Teaching Chinese New Year vs. New Year in America

This past week we headed back to school for our first full week after Christmas break.  I had a dilemma, we came back to a full week of Benchmark Testing and I was not 100% prepared for what to do after testing was completed each day.  Benchmark Testing can be long and painful on many levels.  First, we only test for the first half of the day.  Second, my team and I need things to keep the students busy and engaged the rest of the day.  We follow a pacing guide in our parish, so we do not move ahead with our usual teaching.  So, basically during a benchmark week my day starts off with math, then benchmark testing, and then .....  Well you get the idea.  This was the big dilemma.   So, this year I decided to teach my kids a mini unit on New Years in America vs. Chinese New Year.  I know technically it is not Chinese New Year yet, but I knew this was the perfect week to dive into the topic and really teach all about it!  Let me tell you, it was a HIT!

We started off talking about New Years in America and all the traditions we celebrate.  We made resolutions and discussed what the top resolutions in America were.  Did you know the #1 New Year resolution in America is to lose weight?  My students thought this was hilarious.  I told them this is why they will see so many cars in the gym parking lot on their way home. ;))  Then we discussed why so many people (myself included) seem to not be able to keep their resolutions, but how we could really try to work on doing better this year.

Next, I introduced Chinese New Year!  We looked at our maps and located China.  We talked about where it was in the world and compared it to our continent and country (bringing in our map skills). Also, we discussed how New York City and San Francisco  both have big communities called Little China Town were these cultures can be celebrated.  We found these two areas on the map and looked at pictures on Google.  The kids were very intrigued by this point. We googled pictures of people celebrating Chinese New Year in China and the compared it to people who celebrate Chinese New Year in America.  Kids are always fascinated to learn that many traditions and celebrations we have in America are brought to us from other cultures.

After we looked at our maps and pictures we read a closed nonfiction reading passage about Chinese New Year (the passage can be found here).   Next, the students were placed into groups and we used our iPads to look up 4 interesting facts about New Years in America and Chinese New Year.  They wrote these facts in their writing notebooks.  There was not a cute graphic organizer for this, just plain writing notebook paper - remember this unit was done on the fly!  We came back together and we compared and contrast the two cultures and how they celebrate the holidays.  We made a Venn diagram in our notebook comparing and contrasting.   Next, they wrote a two paragraphs about this topic.   I was so impressed with their writings.   They must have really been paying attention, because they had some really great details in their writings.

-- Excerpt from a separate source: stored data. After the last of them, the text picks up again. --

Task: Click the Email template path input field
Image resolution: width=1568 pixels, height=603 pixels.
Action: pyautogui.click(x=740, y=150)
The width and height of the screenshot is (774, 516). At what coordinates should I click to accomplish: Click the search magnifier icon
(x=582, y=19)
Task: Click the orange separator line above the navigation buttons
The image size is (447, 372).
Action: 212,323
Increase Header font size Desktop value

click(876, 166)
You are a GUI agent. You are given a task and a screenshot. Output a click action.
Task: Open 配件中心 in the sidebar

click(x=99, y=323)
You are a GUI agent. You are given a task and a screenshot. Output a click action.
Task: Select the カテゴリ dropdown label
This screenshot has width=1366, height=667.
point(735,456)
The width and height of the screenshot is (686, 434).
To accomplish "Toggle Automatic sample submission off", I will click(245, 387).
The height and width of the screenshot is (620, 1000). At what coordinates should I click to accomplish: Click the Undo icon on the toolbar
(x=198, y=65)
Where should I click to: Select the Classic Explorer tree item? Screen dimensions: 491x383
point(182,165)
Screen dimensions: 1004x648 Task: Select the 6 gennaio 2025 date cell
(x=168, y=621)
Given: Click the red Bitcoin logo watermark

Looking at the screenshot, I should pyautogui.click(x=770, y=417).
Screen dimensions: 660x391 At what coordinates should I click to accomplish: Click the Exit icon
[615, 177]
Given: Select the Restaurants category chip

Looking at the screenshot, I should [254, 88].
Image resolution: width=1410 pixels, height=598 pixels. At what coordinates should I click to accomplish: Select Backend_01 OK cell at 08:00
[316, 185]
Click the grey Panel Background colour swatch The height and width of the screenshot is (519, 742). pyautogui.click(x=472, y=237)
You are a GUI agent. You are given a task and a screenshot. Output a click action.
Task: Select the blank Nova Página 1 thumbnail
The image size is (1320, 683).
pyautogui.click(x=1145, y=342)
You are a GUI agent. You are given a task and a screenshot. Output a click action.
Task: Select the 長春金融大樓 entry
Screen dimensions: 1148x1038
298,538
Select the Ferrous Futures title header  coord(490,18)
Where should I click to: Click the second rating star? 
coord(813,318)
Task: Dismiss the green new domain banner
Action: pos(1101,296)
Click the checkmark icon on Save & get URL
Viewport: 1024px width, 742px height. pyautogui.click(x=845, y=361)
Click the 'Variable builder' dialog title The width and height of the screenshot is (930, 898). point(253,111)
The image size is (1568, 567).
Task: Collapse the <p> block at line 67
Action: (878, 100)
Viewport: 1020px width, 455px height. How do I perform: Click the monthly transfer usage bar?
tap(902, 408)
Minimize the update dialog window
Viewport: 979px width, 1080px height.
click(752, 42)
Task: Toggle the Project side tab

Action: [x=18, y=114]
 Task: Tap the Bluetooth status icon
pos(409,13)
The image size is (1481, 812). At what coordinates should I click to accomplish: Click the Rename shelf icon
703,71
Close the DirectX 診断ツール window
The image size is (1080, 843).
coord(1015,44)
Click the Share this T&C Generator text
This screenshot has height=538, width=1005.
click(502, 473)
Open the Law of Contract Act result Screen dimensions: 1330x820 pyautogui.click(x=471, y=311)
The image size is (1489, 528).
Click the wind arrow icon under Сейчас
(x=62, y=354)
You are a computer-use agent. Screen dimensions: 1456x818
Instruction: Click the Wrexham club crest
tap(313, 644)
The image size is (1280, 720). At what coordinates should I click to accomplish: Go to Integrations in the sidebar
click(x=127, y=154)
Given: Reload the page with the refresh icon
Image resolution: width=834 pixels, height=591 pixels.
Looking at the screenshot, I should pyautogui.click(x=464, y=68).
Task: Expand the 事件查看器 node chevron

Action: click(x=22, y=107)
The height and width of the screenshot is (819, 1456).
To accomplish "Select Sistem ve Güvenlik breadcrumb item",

Teaching Chinese New Year vs. New Year Paragraphs or Writings

By the end of the week we had learned so much.  I had brought in map skills, group work, technology, compare and contrasting, and writing.  We needed something fun to end this mini unit. We learned about the Zodiac Calendar and we made a rooster for, "The Year of the Rooster" (craft can be found here).  The roosters turned out so cute!   My students loved, loved them.   Also, we made Chinese New Year hats that turned out super cute (hats can be found here).

Chinese New Year Rooster Craft

Chinese New Year

Lesson learned for me - Sometimes pulling something together very quickly, but  putting just as much energy and enthusiasm into it can still lead to a great lesson.  I will definitely be teaching this again next year!  Will you be teaching Chinese New Year in your classroom?  I would love to hear what ideas or lessons you will teach.  Thanks for stopping by and taking a peek.